E l’insegnamento del passato?
Allora è vera solo in parte la massima di Leonardo da Vinci! Il presente non è sempre figlio del passato, perché nel nostro caso il passato ci aveva insegnato ben altro!
Aveva posto le basi per un altro tipo di turismo, lento, ecocompatibile ed economico per tutta la gente di Montagna. Ci aveva insegnato che anche noi montanini il turismo ce lo dobbiamo meritare con una gestione oculata del territorio, con una capacità imprenditoriale e con la forza delle tradizioni.

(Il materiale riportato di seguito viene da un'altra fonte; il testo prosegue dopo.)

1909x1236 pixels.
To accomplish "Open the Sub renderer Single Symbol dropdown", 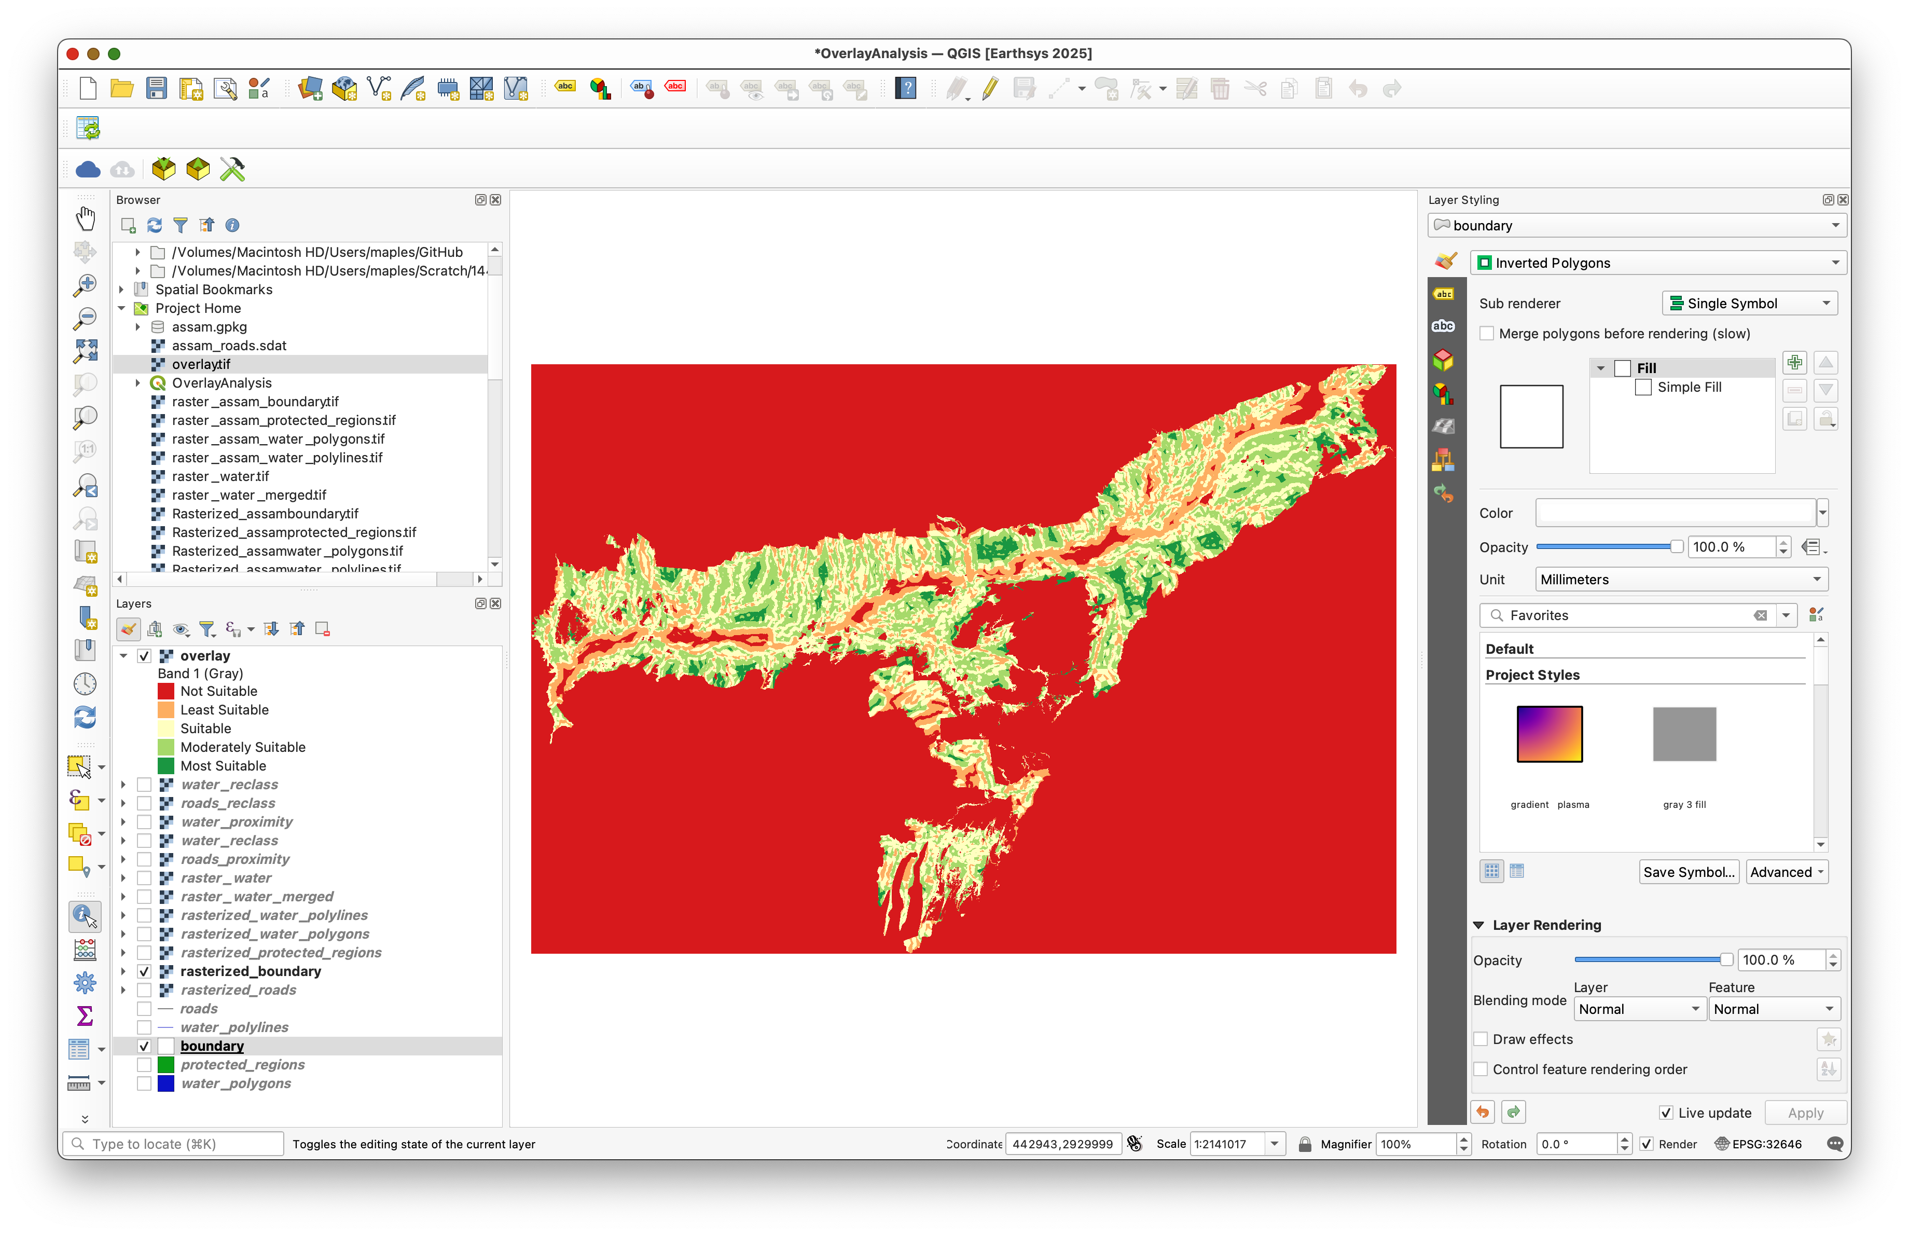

Noi tutti, cittadini e istituzioni, abbiamo scelto un’altra strada, che non porta da nessuna parte e che non fa intravvedere alcun barlume di quella che vogliamo che sia la Montagna del futuro.I montanini hanno rinunciato al proprio orgoglio e sono diventati lamentosi, mentre le Istituzioni sono state capaci solo di produrre un’infinità di regole che paralizzano e dissuadono, in nome di una sedicente idea di rispetto della natura, senza considerare che anche la natura ha bisogno delle cure dell’uomo.
In conclusione, quindi, il senso della massima di Leonardo potrebbe essere cambiato in questi termini: “Il presente è figlio del passato, quando ne segue l’insegnamento, altrimenti è solo un orfano immemore e senza futuro”.